KLF13 promotes breast cancer progression through the HTRA1 and the Hedgehog signaling pathway.

Background: Kruppel-like factor 13 (KLF13) influences both immune system disorders and cancer progression, whereas the effects of KLF13 on the immune escape and breast cancer remain incompletely understood.

Research design and methods: KLF13 expression was assessed in breast cancer tumor tissues. The roles of KLF13 in cell proliferation, migration, and immune evasion were assessed. RNA sequencing was used to identify the differentially expressed genes and signaling. Chip-seq and luciferase assays were performed to validate binding of KLF13 to its downstream genes. In vivo studies were conducted to confirm the function of KLF13. The mechanisms were elucidated using recovery assays.

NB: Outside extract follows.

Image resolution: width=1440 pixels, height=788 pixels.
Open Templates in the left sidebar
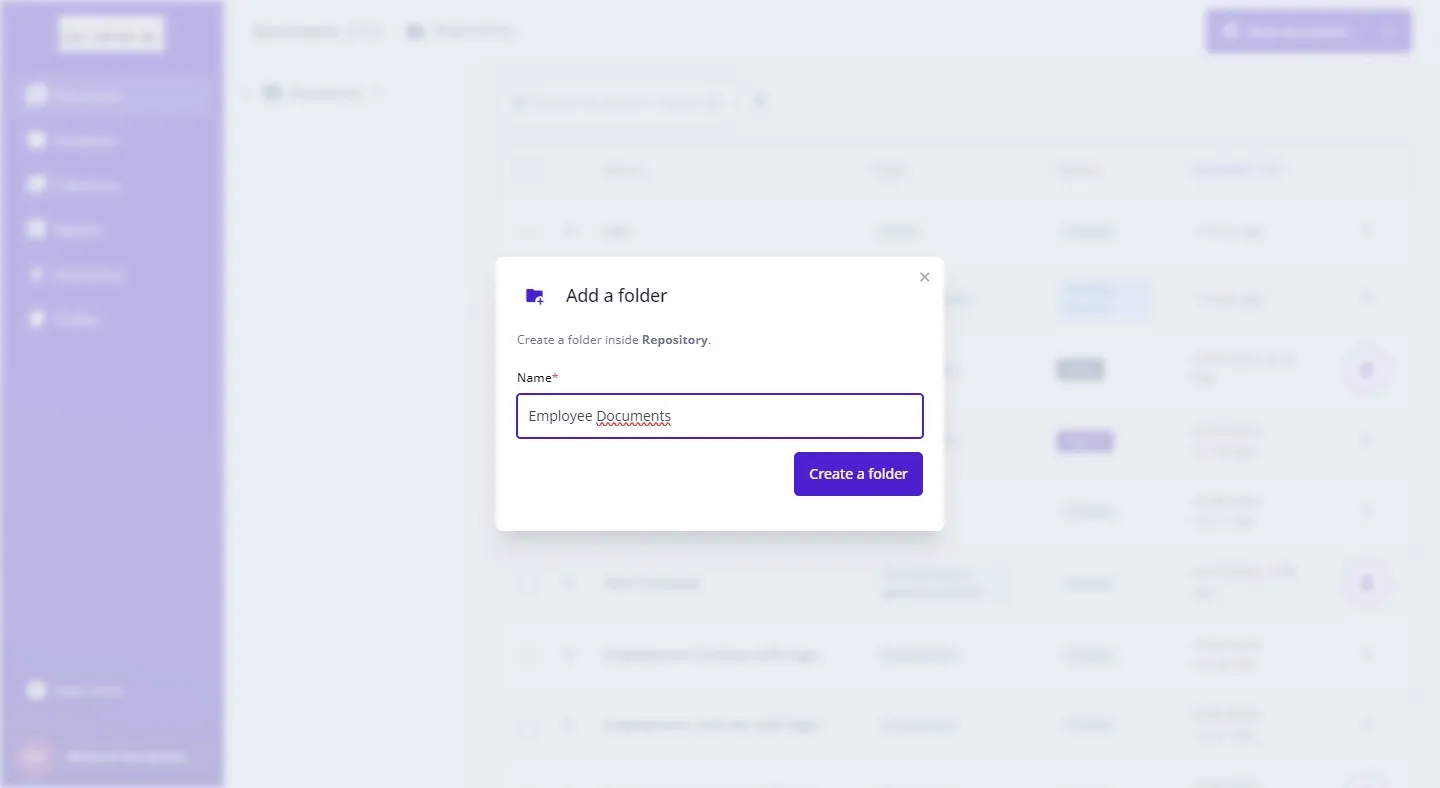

Results: KLF13 levels were higher in breast cancer tissue. Silencing KLF13 markedly diminished cell proliferation, migration, mammosphere formation, and immune evasion by suppressing the levels of HTRA1 and the Hedgehog signaling pathway. KLF13 overexpression potentiated breast cancer aggressiveness and enhanced immune evasion. Inhibiting KLF13 delayed development of cancer xenografts, as well as curtailing tumor growth, which were reversed by co-expression of HTRA1. Clinical relevance results suggested a positive correlation between KLF13, HTRA1 and density of CD8T cells in human breast cancer patients.

Conclusions: KLF13 can serve as a tumor promoter in breast cancer by influencing HTRA1 and the Hedgehog signaling pathway.